L’élargissement est l’outil de politique étrangère le plus efficace que nous ayons mis sur pied, mais cette stratégie ne peut continuer indéfiniment et il faudra poser des limites aux frontières de l’Europe. Il faut donc trouver un moyen de diffuser nos valeurs et la prospérité sans proposer l’adhésion à l’Union. C’est pourquoi la Commission européenne va proposer aux ministres des affaires étrangères européens la création d’un cercle de pays amis autour de l’Union qui pourront profiter des intérêts économiques de la plus grande zone de libre échange du monde sans participer aux institutions de l’UE. Pour pouvoir en bénéficier, ils devront partager nos valeurs et mener des réformes de grandes ampleurs, avec l’aide de l’UE.
Cette politique devrait permettre de renforcer les liens entre l’UE et ses voisins, de diffuser nos valeurs et de créer un espace de stabilité.

« La victoire au Kosovo »

The Victory In Kosovo
The Washington Post (États-Unis)

[AUTEUR] Bajram Rexhepi est Premier ministre du gouvernement de coalition au Kosovo.

[RESUME] Il y a des moments dans l’histoire où le monde doit faire face à une vieille question : faut-il s’unir et affronter le mal ou fermer les yeux et espérer que tout ira pour le mieux ?
Nous, Kosovars, avons été confrontés à Slobodan Milosevic, un dictateur cruel et couard, brutalisant les civils, violant les Droits de l’homme et utilisant les bonnes intentions de la communauté internationale pour gagner du temps et continuer à exercer son règne de terreur. Pendant dix ans nous avons souffert de sa brutalité. Le Conseil de sécurité de l’ONU ne s’accordait pas sur ce qu’il fallait faire, mais notre voix a finalement été entendue et une coalition renversa le dictateur.
Nous, Kosovars, savons que la paix n’est pas simplement l’absence de guerre et que quand les hommes n’ont pas de liberté et de dignité, il n’y a pas de paix. Il ne peut y avoir de compromis avec le mal et nous, Kosovars, sommes aux côtés des forces de la liberté, avec l’Amérique, contre Saddam Hussein, en souvenir de vos sacrifices pour la cause de la liberté humaine.

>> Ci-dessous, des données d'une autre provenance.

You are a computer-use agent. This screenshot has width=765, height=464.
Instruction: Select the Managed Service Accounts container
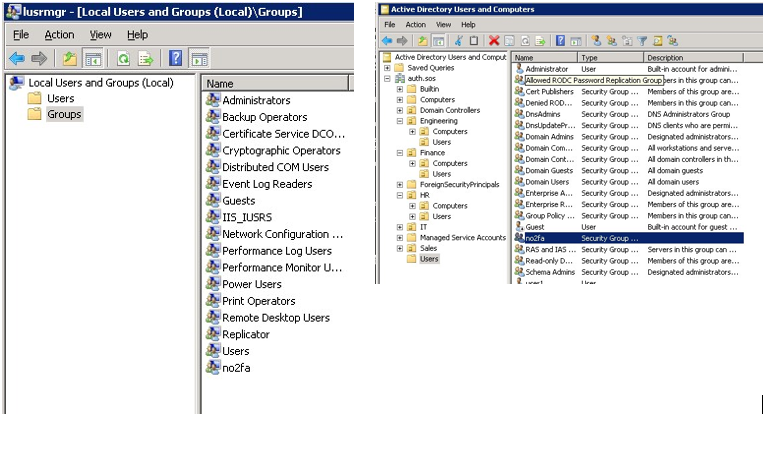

« L’Afghanistan a besoin d’être désarmé »

Afghanistan needs to be disarmed
International Herald Tribune

[AUTEUR] Said Tayeb Jawad est chef de cabinet du président afghan Hamid Karzai.

[RESUME] La conférence de Bonn de l’année dernière qui avait organisé le gouvernement post-Taliban avait promis le « retrait de toutes les unités militaires de Kaboul ». Cependant, cette résolution n’a jamais été appliquée et on continue de voir des bandes armées dans les villes.
Les Afghans en ont assez de cette situation et ces groupes armés peuvent à nouveau transformer le pays en un endroit dangereux et explosif. La violence de ces milices ouvre la voie au fondamentalisme et à la dictature, comme en 1992, en poussant une population modérée à chercher refuge chez des groupes comme les Talibans.
Les Afghans ne demandent pas des écoles ou des hôpitaux à Hamid Karzaï, ils demandent que les seigneurs de guerre soient désarmés. Mais ils ne peuvent pas parvenir seuls à ce désarmement. Ils ont besoin de l’aide des États-Unis et des autres pays. Le problème est présent à Kaboul et plus encore dans les provinces, là où nous n’avons pas les moyens de faire régner l’ordre.
Il faut que le mandant de l’International Security Assistance Force soit étendu afin qu’elle puisse défendre la loi et désarmer les milices comme cela a été fait au Kosovo.